Viewing VMware Fusion guest Cassini/Development Server on host

April 25th, 2010 § 3 comments § permalink

Preamble

Using a Mac is great. You can pry mine from my cold, dead hands. However, there are times I need to run things in a Windows VM. It’s easiest to do as much work as possible in VM but there’s the unavoidable need to connect remote machines to the guest server.

In my specific case I am part of a team developing a C# app so that means Visual Studio 2008 and its built-in development server, Cassini. Microsoft added this lovely hard-coded trick to Cassini so that it listens only to requests from the loopback, localhost. This is supposedly to prevent developers from shipping apps with Cassini built in. I don’t care about the reason. I care that I can’t connect to my development VM on my Mac or any other remote machine. There is a fairly simple solution to that, though.

My setup

  • OS X 10.6.3
  • VMware Fusion 3.0.2
    • Windows 7 Professional
    • Visual Studio 2008
    • VPN’d connection to the office

Yes, it’s wonky to VPN in my VM but I can’t VPN in my Mac and that’s a whole other story.

What you’ll need

That’s it.

The Concept

Fiddler is a debugging proxy but it also has the ability to be a reverse proxy. We’re going to use that feature to take requests to the guest VM on Fiddler’s port of 8888 and automatically reroute them to Cassini’s port.

The Execution

First thing’s first: my particular setup is probably unique and the tedious steps I’m about to list will likely never be needed by the average developer. However, if I need them that tells me someone else does as well so this is bound to help some lucky Googler.

  1. Make sure your VM’s network connection is running in Bridged mode
  2. Start your Cassini server by going to Visual Studio in your guest VM and pressing ctrl+F5
  3. Fire up Fiddler and open Tools->Options
  4. In the Connections tab make sure “Allow remote computers to connect” is checked and hit OK to close the options window
  5. Press ctrl+r to open the rules (defaults to opening it in notepad.exe)
  6. Search for the OnBeforeRequest function and add the following condition:

    if (oSession.host.toLowerCase() == "192.168.1.108:8888") oSession.host = "localhost:5867";

    Just modify the 192.168.1.108 IP to be your VM’s IP and change 5867 to be Cassini’s port

  7. Fire up cmd.exe and renew your IP by doing an ipconfig/release followed by ipconfig/renew

You’re done!

Testing your work

Now that Fiddler is set up to route requests to Cassini you can go to any machine on your local network, type in your VM’s IP followed by Fiddler’s port and Fiddler will accept your request, route it to Cassini and return back results.

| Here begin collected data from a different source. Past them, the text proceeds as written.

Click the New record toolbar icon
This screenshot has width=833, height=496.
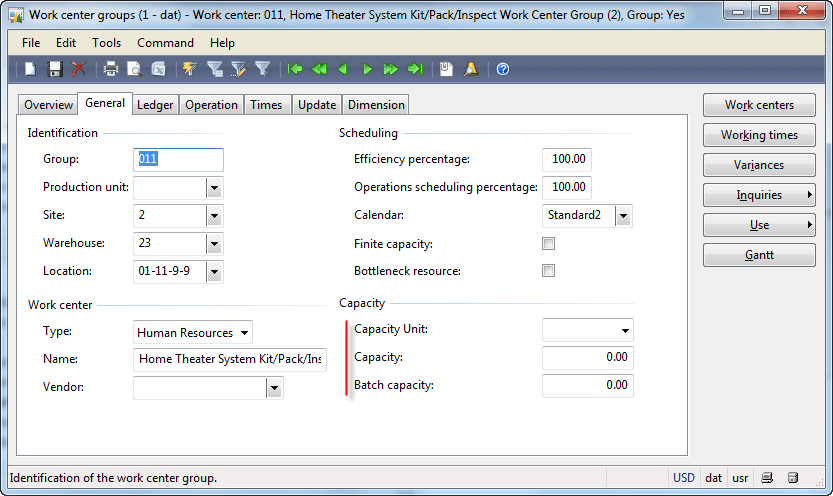(30, 69)
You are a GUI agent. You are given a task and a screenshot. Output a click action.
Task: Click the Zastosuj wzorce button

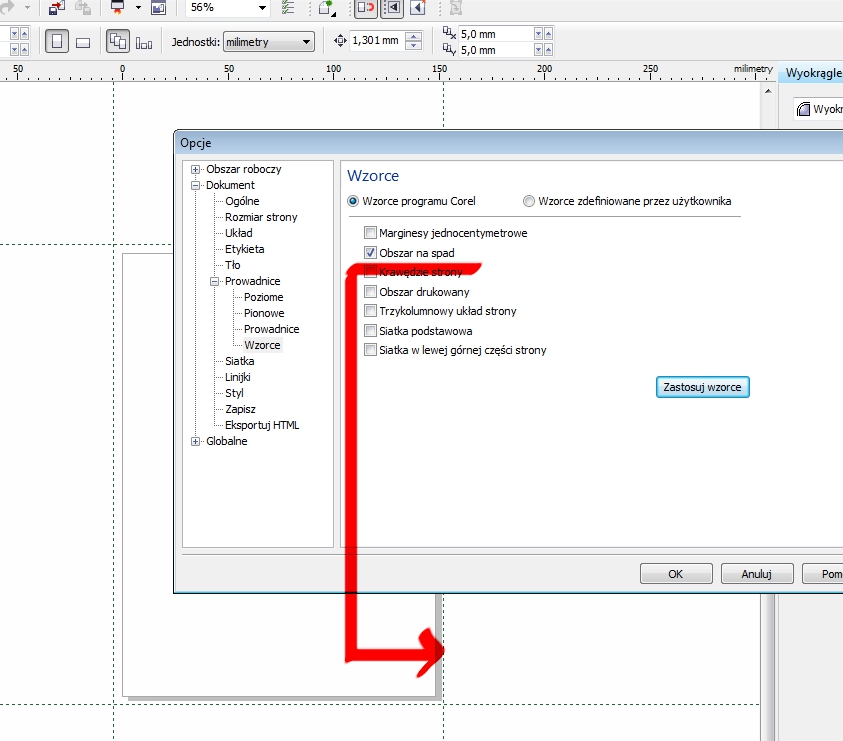click(702, 386)
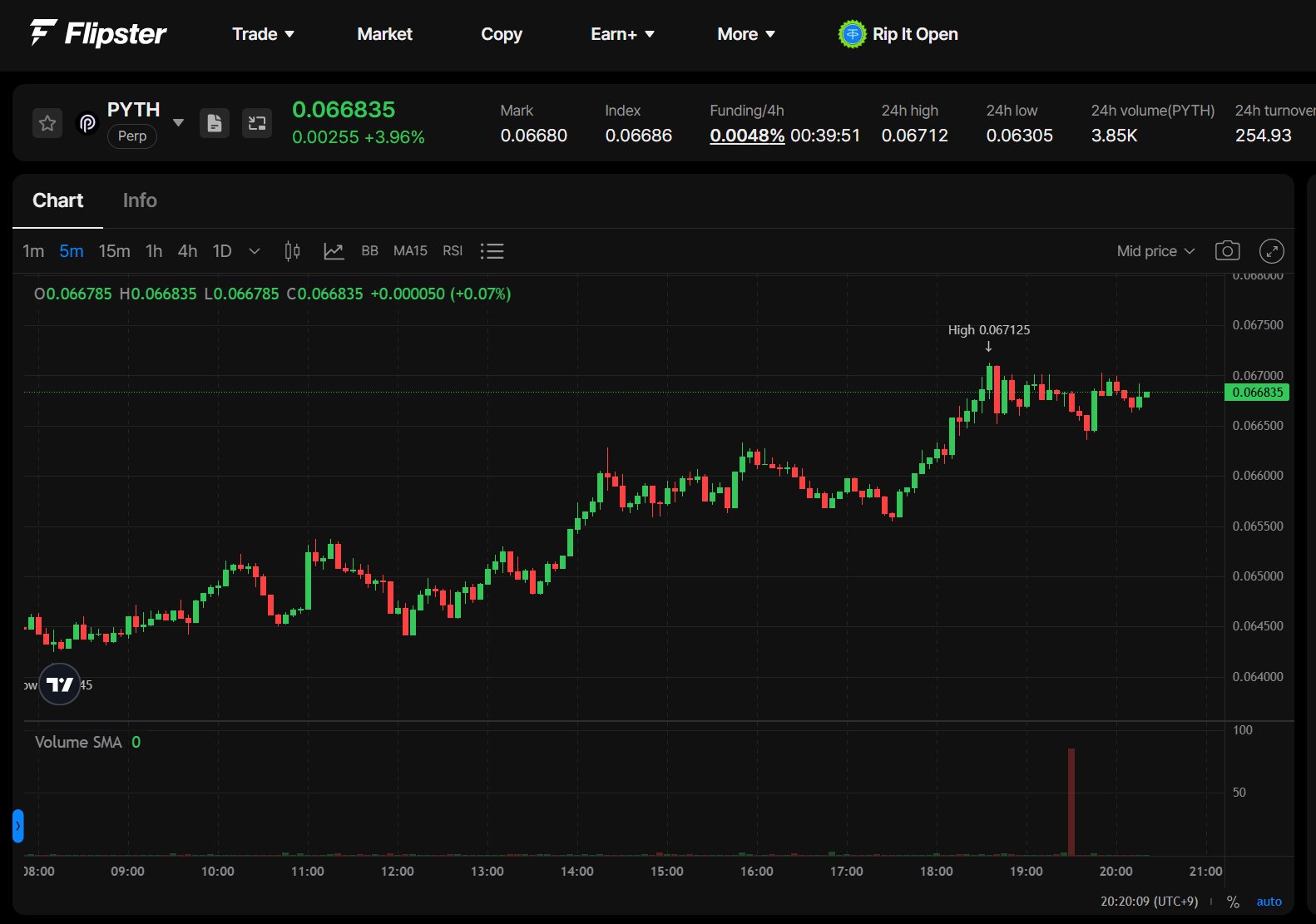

In case you need to copy and paste something the path in my browser is simply

http://192.168.1.108:8888

Ways to improve this

There’s an additional rule that can be added to Fiddler. In the OnBeforeResponse add the condition “oSession.utilReplaceInResponse("localhost:5867","192.168.1.108:8888");“. That does what it sounds like. You may have noted the magic numbers in the Fiddler rules. These will suck to maintain. You can right-click your web solution, go to properties, click the Web tab and assign a specific port. If you go to your Windows network settings and force in an IP you’ll never have to edit the rules file again. However, these are hack solutions around a weak implementation.

A potentially better route would be to ditch Cassini altogether and use UltiDev, a free .NET server. I may still. Should get around these headaches fairly well.

The best option would be to run IIS in your VM. For an as-yet-undiagnosed reason my web solution will not allow me to run it through IIS. I hope you, casual reader, have more luck.

Closing

There have to be more devs out there running a Windows VM in their Mac, needing to test their web apps in OS X, on their iPod Touch/iPhone/iPad, Blackberry, yada yada. Yes, this could all be solved by using the dev or QA server but those aren’t updated automatically and I can’t be bothered to make a build every time I want to tweak some JavaScript. I’m marking this down as an exercise in learning about VM networking types, reverse proxy functionality and the power of releasing and renewing your DHCP license.